C’est la hess par Gérald Papy: l’opération militaire spéciale se déroule-t-elle selon le plan? (chronique)

Gérald Papy Rédacteur en chef adjoint

Le couperet est tombé. Le job de ministre russe de la Défense est devenu l’emploi le plus précaire au monde.

Sur le terrain de la guerre en Ukraine, les étonnants succès de la contre-offensive de l’armée de Kiev entre Kharkiv, la deuxième ville du pays, et la province de Louhansk, territoire de la république séparatiste depuis 2014 et désormais menacée de reconquête, n’autorisent aucun doute sur la déroute des troupes russes. Si, en avril, le ministère de la Défense à Moscou avait pu justifier vaille que vaille le retrait de son armée du nord de la capitale ukrainienne par la réorientation de l’opération militaire spéciale sur la bataille du Donbass, qui a d’ailleurs donné lieu à des avancées russes fin juin début juillet, le stratagème ne fonctionne plus aujourd’hui. L’ argument de la consolidation de la défense de l’oblast de Donetsk, autre république séparatiste prorusse en Ukraine, avancé pour expliquer la fuite des soldats russes du front de Kharkiv, ne peut être que balayé. Vladimir Poutine osera-t-il encore prétendre que «l’opération militaire spéciale se déroule selon le plan»?

Il sera difficile au président russe de conserver la même stratégie.

Toute contre-vérité reste du domaine du possible en dictature. Mais il sera malgré tout difficile au président russe de conserver la même stratégie de communication et de gestion du conflit.

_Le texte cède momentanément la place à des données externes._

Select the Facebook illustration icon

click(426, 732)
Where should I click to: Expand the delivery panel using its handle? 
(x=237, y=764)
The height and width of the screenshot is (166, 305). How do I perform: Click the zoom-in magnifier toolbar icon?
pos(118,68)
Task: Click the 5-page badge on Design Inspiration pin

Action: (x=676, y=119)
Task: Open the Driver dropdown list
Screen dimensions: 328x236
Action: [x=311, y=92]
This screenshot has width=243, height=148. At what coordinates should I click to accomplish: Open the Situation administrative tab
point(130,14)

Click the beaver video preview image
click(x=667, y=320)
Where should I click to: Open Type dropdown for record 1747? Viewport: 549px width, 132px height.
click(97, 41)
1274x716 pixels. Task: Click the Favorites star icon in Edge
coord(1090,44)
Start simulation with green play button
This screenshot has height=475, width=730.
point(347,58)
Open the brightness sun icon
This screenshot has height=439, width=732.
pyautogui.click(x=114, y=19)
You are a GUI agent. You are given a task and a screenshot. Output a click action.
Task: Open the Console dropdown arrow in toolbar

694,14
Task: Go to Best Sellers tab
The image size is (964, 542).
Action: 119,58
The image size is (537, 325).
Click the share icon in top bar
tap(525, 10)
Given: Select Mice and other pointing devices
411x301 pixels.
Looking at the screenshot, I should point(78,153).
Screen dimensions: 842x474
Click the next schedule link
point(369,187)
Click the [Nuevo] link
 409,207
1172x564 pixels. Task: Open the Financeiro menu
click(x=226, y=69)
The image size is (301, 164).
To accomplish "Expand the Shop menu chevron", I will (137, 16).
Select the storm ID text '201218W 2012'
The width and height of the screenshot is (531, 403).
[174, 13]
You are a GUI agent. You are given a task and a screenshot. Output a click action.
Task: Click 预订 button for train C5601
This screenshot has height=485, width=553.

Car, venu d’où on n’imaginait pas qu’il puisse venir, un autre coup a été porté à la crédibilité du maître du Kremlin. Son plus fidèle allié intérieur depuis l’entame de la guerre, Ramzan Kadyrov, n’a pas hésité, le 11 septembre, à dire publiquement ce que beaucoup se gardaient encore d’avancer et que quelques-uns seulement osaient évoquer: l’armée russe est mise en échec en Ukraine et des erreurs ont été commises. Il y avait même une pointe de menace dans le propos du président de la république russe de Tchétchénie quand il a averti: «Si aucun changement de stratégie n’est apporté, je serai obligé de parler avec les dirigeants du ministère de la Défense et les dirigeants du pays pour leur expliquer la situation réelle sur le terrain.»

Bien qu’elle mette en évidence l’aveuglement des autorités russes sur la conduite du conflit, la sortie de Ramzan Kadyrov doit être appréhendée avec circonspection. Il tend à surjouer le rôle du sauveur de l’appareil militaire russe alors que, d’après certains témoignages, les Kadyrovtsy qu’il a envoyés en Ukraine n’ont pas apporté une plus-value décisive et ont, en revanche, pris leur part dans les crimes de guerre commis dans la région de Kiev.

De surcroît, son action ne serait pas aussi altruiste qu’elle pourrait paraître. Elle servirait aussi son propre intérêt. Il se dit que le successeur du ministre de la Défense Sergueï Choïgou, promis au limogeage, pourrait être Viktor Zolotov, aujourd’hui à la tête de la Garde nationale de Russie. Ramzan Kadyrov, qui a exprimé, le 3 septembre sur Telegram, une certaine lassitude à continuer à présider aux destinées de la Tchétchénie, pourrait briguer la direction de ce corps qui chapeaute, depuis sa création en 2016, les troupes internes du ministère de l’Intérieur.

La guerre en Ukraine connaît un tournant majeur de Kharkiv à Kherson, grâce au courage et à l’intelligence des Ukrainiens. Mais ce sont aussi les lieux de pouvoir à Moscou qu’il faudra scruter dans les prochains jours pour avoir une idée sur l’issue de la guerre.